New research has found a way to remove troublesome immune cells causing skin autoimmune diseases without harming the protective cells that fight infection and cancer. Professor Laura Mackay and her team at the University of Melbourne identified specific mechanisms controlling different immune cells. By targeting these mechanisms precisely, they were able to eliminate the problematic cells and reshape the skin’s immune system.
Our skin has special immune cells, known as tissue-resident T cells (TRM cells), that protect against infections cancer, and aid in healing. These cells remain in the skin to combat infections and cancer cells. However, if not properly regulated, some TRM cells can contribute to autoimmune diseases like psoriasis and vitiligo.
Dr. Simone Park from the University of Melbourne led a study that is the first to explain the specific factors controlling different types of skin TRM cells in animal models. This discovery provides precise targets for potential treatment strategies.
Dr Park said, “Specialised immune cells in our skin are diverse: many are critical to prevent infection and cancer, but others play a big role in mediating autoimmunity. We discovered key differences in how distinct types of skin T cells are regulated, allowing us to precisely edit the skin’s immune landscape in a targeted way.”
Dr. Susan Christo from the University of Melbourne’s Doherty Institute, a co-first author of the study, explained how these findings could improve the treatment of skin diseases.
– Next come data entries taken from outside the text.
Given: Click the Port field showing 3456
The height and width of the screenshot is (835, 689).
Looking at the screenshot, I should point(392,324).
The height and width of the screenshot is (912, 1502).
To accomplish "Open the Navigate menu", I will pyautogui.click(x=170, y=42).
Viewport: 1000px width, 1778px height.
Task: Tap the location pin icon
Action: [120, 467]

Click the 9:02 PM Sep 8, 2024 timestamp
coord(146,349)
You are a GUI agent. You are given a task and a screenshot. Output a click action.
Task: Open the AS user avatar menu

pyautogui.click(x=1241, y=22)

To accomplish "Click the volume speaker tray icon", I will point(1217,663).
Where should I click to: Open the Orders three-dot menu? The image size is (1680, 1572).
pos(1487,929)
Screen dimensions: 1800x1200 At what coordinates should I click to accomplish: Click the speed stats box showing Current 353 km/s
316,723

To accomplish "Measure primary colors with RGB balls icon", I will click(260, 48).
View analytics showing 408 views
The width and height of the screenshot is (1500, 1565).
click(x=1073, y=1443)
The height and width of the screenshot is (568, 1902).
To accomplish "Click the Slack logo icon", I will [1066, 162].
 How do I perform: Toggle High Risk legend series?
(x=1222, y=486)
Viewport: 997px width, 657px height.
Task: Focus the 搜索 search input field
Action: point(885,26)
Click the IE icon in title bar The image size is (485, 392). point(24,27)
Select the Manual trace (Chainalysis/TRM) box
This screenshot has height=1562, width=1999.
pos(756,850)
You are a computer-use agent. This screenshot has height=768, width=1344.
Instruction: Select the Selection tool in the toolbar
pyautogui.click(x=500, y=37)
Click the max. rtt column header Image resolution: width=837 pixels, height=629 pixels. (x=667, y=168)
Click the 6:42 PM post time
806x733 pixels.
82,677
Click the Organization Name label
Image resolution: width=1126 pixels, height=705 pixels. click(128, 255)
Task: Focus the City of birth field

“Many autoimmune therapies focus on treating symptoms rather than addressing the root cause. Traditional treatments for skin disorders often affect all immune cells without discrimination, potentially harming our protective T cells,” said Dr. Christo.
“Previously, we didn’t know how to distinguish between ‘bad’ T cells causing disease and the ‘good’ protective ones. This research uncovered new molecules that enable us to eliminate disease-causing T cells in the skin selectively.”
In a groundbreaking study published in Science, researchers used new knowledge to remove ‘problematic’ cells causing autoimmune disorders while keeping the essential ‘good’ cells for protective immunity. Professor Laura Mackay, the senior author from the University of Melbourne, highlighted that these findings could lead to more precise and enduring therapies for skin diseases.
Professor Mackay said, “Skin conditions like psoriasis and vitiligo are difficult to treat long-term. The T cells driving disease are hard to remove, so patients often need life-long treatment. Our approach can potentially revolutionize how we treat these skin disorders, significantly improving outcomes for people with challenging skin conditions.”
The study successfully removed specific skin T cells in animals and needs more research to confirm its effectiveness in humans. Dr. Park is optimistic that the findings will encourage the creation of new treatments for skin diseases. She believes these discoveries could lead to drugs that effectively prevent autoimmune skin disorders without compromising immune protection.
This study brings new hope for people dealing with autoimmune skin disorders. It explores ways to treat conditions that affect the skin. The study focuses on a special kind of treatment called targeted immunotherapy. This approach aims to help those with skin issues by preserving important cells that protect the skin. It’s a significant step forward in finding better and personalized treatments for autoimmune skin disorders.
Journal reference:
- Simone L. Park, Susan N. Christo et al., Divergent molecular networks program functionally distinct CD8+ skin-resident memory T cells. Science. DOI: 10.1126/science.adi8885.